Италиянские напольные часы показывали четыре пополуночи. Откинув кисейный запон, царь прошлепал к окну. Влажная от пота ночная сорочка прилипла к лопаткам. Царь тоскливо вздохнул, отбрасывая наваждение, и словно бы невидимые токи пронизали дворцовые службы. Чуть свет встает государь, и вместе с ним подымается ежедень вся православная земля. Захлопали во дворце двери, всяк побежал по своей нужде, кто в заход, а кто в службы, заблистали от фонарей и свеч, от топящихся печей стекла и белужьи паюсы, слюдяные оконницы и бычьи пузыри, запахло первым дымом, стряпнёю, далеко пока до благотворного солнца, где-то в Япанском море залежалось оно в своих постелях, не спеша радовать приветного, ждущего русского сердца. Засуетилась по двору скорая на ногу челядь, не дожидаясь окрика дворецкого, заспанная, вовсе отупелая от раннего часа, пока-то апрельский сквозняк пробьется сквозь котыги и исподнее к замрелому телу, в самые шулнятки и пробудит их для жизни. Вздрогнет тут русский человек, переберет плечами, растерянно поведет очами окрест, торопливо перекрестится и проснется. А на главу Ивана Великого уже пал желтый просверк близкой зари; монашествующая братия отошла в церкви, к соборному петью, продевая ноги в кожаную шлею, пристраивались звонари, дожидаясь сигнального колокольца. И к Годуновскому колоколу-батюшке, всеобщему будильщику и раноставу, сошлись все трапезники, числом тридцать, окружили Филаретову башню двумя дружинами, разобрали постромки по обе стороны очепного колокола на Соборной и Ивановской площадях, а иные поднялись на ярус да оттянули великаний голосовой язык. Вот-вот разобьют темь, погонят прочь дьяволовы орды, всю сатанинскую нечисть благовестники, завторят им колокола красные, заподыгрывают малые зазвонные. Запоет Кремль пробуждение во все голоса и, прослушав их зазывистую силу и уряд, испивши такового хмельного напитка и распрямивши стан свой, на весь Белый город, да что там, на всю престольную, считай что на безбрежную Россию уронит бас свой Годуновский колокол. Вот тогда-то, почитай, и восстанет из ночи, как из смерти, вся Божья земля.

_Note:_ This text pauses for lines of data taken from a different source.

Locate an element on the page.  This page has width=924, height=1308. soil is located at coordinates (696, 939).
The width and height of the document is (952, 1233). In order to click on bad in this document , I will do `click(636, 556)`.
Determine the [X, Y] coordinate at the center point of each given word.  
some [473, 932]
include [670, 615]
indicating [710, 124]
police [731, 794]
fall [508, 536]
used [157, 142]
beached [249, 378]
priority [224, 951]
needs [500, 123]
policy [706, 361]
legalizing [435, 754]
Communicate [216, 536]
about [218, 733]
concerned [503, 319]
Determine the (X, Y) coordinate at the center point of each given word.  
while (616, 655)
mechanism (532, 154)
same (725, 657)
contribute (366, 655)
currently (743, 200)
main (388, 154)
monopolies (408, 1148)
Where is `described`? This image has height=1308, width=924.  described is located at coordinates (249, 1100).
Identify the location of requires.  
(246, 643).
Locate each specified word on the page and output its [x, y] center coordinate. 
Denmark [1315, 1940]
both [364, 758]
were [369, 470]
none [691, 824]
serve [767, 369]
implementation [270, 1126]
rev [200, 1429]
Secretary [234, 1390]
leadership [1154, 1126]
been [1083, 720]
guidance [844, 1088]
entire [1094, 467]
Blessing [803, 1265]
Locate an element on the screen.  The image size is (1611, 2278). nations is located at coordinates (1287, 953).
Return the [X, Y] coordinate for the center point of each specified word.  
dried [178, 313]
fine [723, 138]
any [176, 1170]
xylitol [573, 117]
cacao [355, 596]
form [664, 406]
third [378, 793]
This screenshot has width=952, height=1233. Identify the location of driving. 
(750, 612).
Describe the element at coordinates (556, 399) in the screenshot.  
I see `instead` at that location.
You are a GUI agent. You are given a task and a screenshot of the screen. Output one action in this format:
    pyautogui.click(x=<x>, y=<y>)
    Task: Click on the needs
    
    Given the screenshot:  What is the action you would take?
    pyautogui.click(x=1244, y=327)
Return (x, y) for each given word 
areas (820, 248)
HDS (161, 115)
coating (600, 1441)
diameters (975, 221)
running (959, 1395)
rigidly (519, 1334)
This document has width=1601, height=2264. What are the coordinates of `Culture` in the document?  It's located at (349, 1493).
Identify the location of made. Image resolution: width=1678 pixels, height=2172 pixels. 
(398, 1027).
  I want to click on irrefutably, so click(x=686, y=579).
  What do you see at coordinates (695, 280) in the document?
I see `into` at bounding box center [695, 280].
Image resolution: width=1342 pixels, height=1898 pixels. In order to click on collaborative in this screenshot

Эй-эй, кто там замешкал? Елико до чьей-то немотствующей души не добудится, не дозовется трубный глас «Реута», тому и не едать райского винограда. Скоро-скоро подзадорит вас медное петье, подобьет пятки, да так, что и в пляс пустишься: «Жи-вей жи-ви, жи-вей живи». – «Жи-ву, жи-ву, гля-жу, гля-жу». – «Го-ли-ка-ми при-ты-ка-ли, го-ли-ка-ми при-ты-ка-ли». – «Голи-ком прит-кнем».

И вот кремлевские воротники у башен, поднявши решетки, распечатали улицы, в соседней с опочивальней комнате взбодрилась сторожа – шестеро преданных спальников, насуровились на спальном крыльце оружные истопники, приглядывая в оба глаза за шустрым народишком, как бы не проскользнул меж челяди смутьян, ярыжка, гилевщик иль надоедный проситель, и каждодневную справу погрузил на плечи весь дворцовый служивый люд из приказов казенного и сытенного, кормового и хлебенного, житного и конюшенного – вся эта челядь, близкая и дальняя, стремянные конюхи и сокольники, певчие дьяки и священницы, сытники и винокуры, пивовары и бочкари, пекари и дроворубы, мовницы и прислужницы.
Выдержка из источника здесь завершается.